> **Page text**

═══

Ed Parsons recaps the SOTM '09, citing Muki Haklay's updated comparison of OSM (OpenStreetMap) vs UK OS (Ordnance Survey) Meridian 2 data. The original article from August 2008 was widely cited as a proof of feasibility for OSM and misleadingly shortened as "the quality of the [OSM] data is comparable and can be fit for many applications".
In terms of spatial accuracy Muki Haklay has made a specialism of accessing OSM data quality and his latest results presented at SOTM suggest that using the UK as an example, OSM data is better than the equivalent business geographics product produced by the OS, and in some cases comparable to OS MasterMap ITN data, a product that costs over £100,000 per year to license.
To make a long story short: OSM is getting better compared to 2008 but still OSM is far from professionally reliable.
(Beware, this is a long read.)
'You shouldn't bash the good guys'
Less exalted comments to fancy Web 2.0 phenomenons like collaboration, grass-roots actions and creative commons carries the harsh risk of being labeled as conterrevolutionary egghead. Or worse. So let's state that once and clearly: the achievements and dynamics of the Open Street Map Project are breathtaking, insanely great and probably the best single example of the Internets' usefulness. Mapping the world is a vision worth spreading.
United Maps - though being a commercially oriented venture - supports OSM projects and more is to be announced soon.
Nevertheless, there's quite some attributions to the brave new world of mash-ups and webtwosomethings that should't be trusted blindly. And: OSM ≠ Cloudmade.
cities ≠ coverage
I re-read Haklays excellent article with open eyes. I did so several times.
The conclusions the original paper draws are stunningly different from what is touted in PR releases. End of April, I called up Dr. Haklay and cleared some (of my) misconceptions.
In a nutshell, the result of the analysis is that OSM data is suitable for cartographic products that display central areas of cities. Not less, not much more.
By coverage, the centers of major UK cities are well mapped and covered, though, as you move from the centres to the edges, the quality of coverage deteriorates rapidly. In areas where OSM information is complete and with fully attributed – an area of about 20% of England – it is estimated that OSM quality is such that it can be a replacement for "Meridian 2".
The subsequent comparison with OSM also helps to clarify why a price tag of about £1300 for a licence for the Ordnance Survey's "Meridian 2" is reasonable in terms of quality and in explains why professional grade data has a professional price tag.

═══

> **Instruction**
In the piece above on OpenStreetMap data quality, render this sentence in German: "In a nutshell, the result of the analysis is that OSM data is suitable for cartographic products that display central areas of cities."

> **Data provided**
═══

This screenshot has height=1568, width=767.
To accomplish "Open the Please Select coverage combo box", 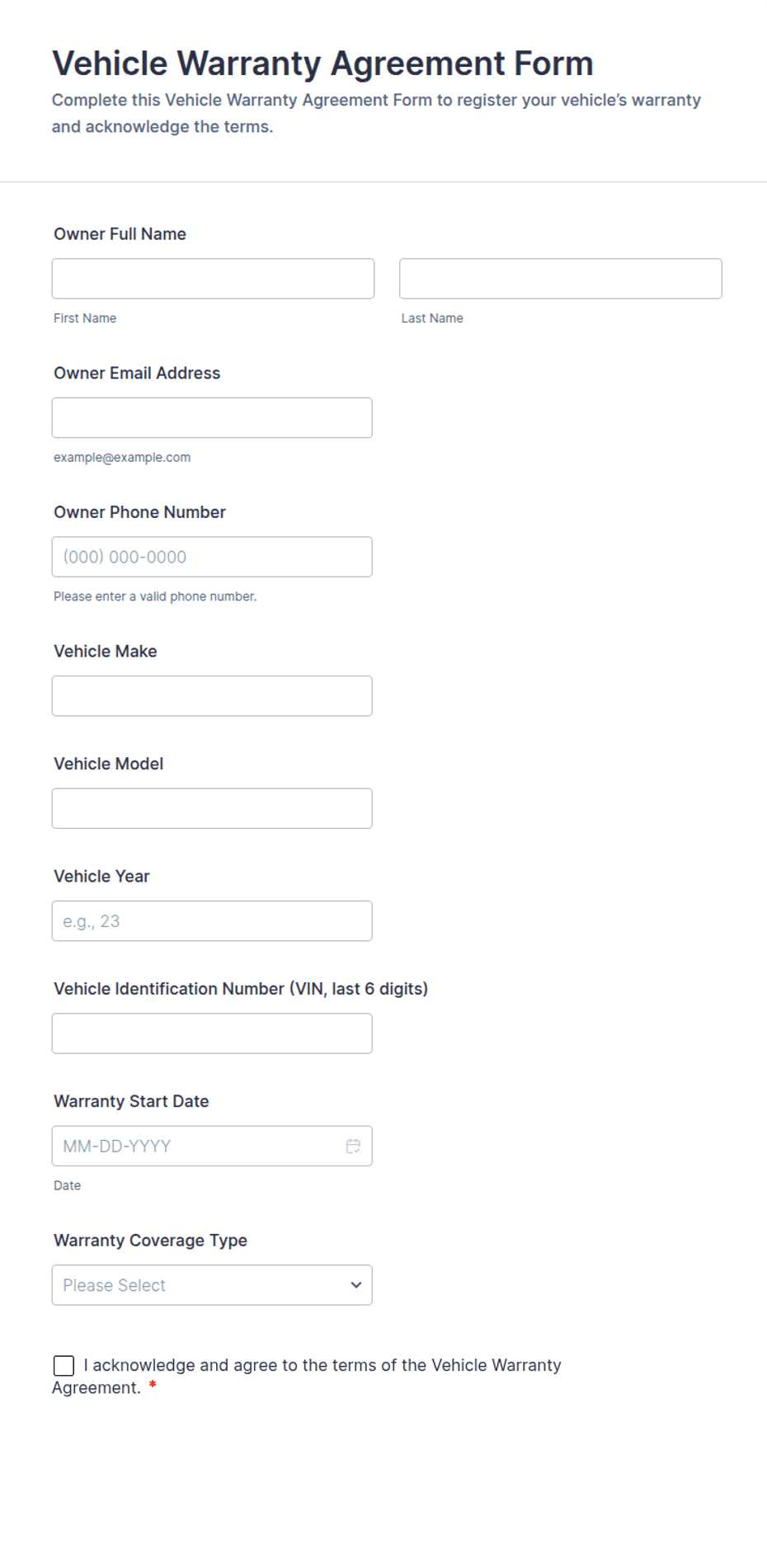I will point(212,1285).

═══

> **Complete answer**
Kurz gesagt ist das Ergebnis der Analyse, dass OSM-Daten für kartografische Produkte geeignet sind, die zentrale Bereiche von Städten darstellen.